When I saw it before going to the site, I said to myself "This should be the
logo of a company that is offering assurance or 'verifying' something for the
check mark to be so prominent", and I'm glad I was right.

I think it works for what you're doing, but I wouldn't say it sweeps me off my
feet. I think you could leverage the V-check mark in a lot of ways, however,
like you have on your globe.

In my un-qualified opinion: B+

------
steventruong
Not my style but my opinion doesn't matter here. Its what you guys like and
what your customers (TARGET audience) think that matters. As for why its not
my style, I don't like the font or the check design in place of the V.

------
helen842000
It reminded me of Verisign so I was expecting some kind of web verification
tool. So logo and business do match well.

The only comments I'd make is the roundness/bubble style of the font make it
look a bit on the comic sans side.

I'd say the tick is quite long, almost turning into a green shoot, which makes
me think more of growing your business. I think it's because the point on the
end of the tick doesn't match with the roundness of the font.

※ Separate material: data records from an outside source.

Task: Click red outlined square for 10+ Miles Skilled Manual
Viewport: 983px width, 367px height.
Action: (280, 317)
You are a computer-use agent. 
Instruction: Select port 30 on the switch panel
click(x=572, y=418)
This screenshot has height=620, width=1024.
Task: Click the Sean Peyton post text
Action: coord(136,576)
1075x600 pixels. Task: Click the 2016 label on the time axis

The good points are that it is recognisable and would work well in colour or
on b&w documents too.

------
debacle
Man, I was expecting something crap (that's usually what happens when someone
asks for "please critique $x")

It's very well done. There's a bit of an issue with the aliasing on the top of
the checkmark, and I would make the left stroke of the V slightly larger (it
looks slightly smaller than the other side of the V, which is jarring), but
other than that it's simple, recognizable, portable into different media, and
will age well.

------
brudgers
Graphically, I think it's good enough overall that you should move on.

My concerns are:

Dark grey background doesn't really scale over the long term.

Very dark red would be better than the black.

See: <http://www.kadavy.net/blog/posts/d4h-color-theory/>

------
grumps
The only thing I have to say is that you extended "loopish" off the V tends to
make the rest unreadable/ rather small once it hits the favicon size. The
green tends to not be enough contrast between FF's grey in the favicon area.

------
sirwitti
to me its a bit hard to identify the check mark as V. additionally the kerning
is very close which makes it hard to read. i hope that helps, martin

------
rmATinnovafy
I cannot guess from the logo that this is a web tool.

------
yashchandra
The left side of the V should be tad higher. Unless I know the name of your
website, it seems like "erolo" with a check mark in front. May be I am too
dumb :)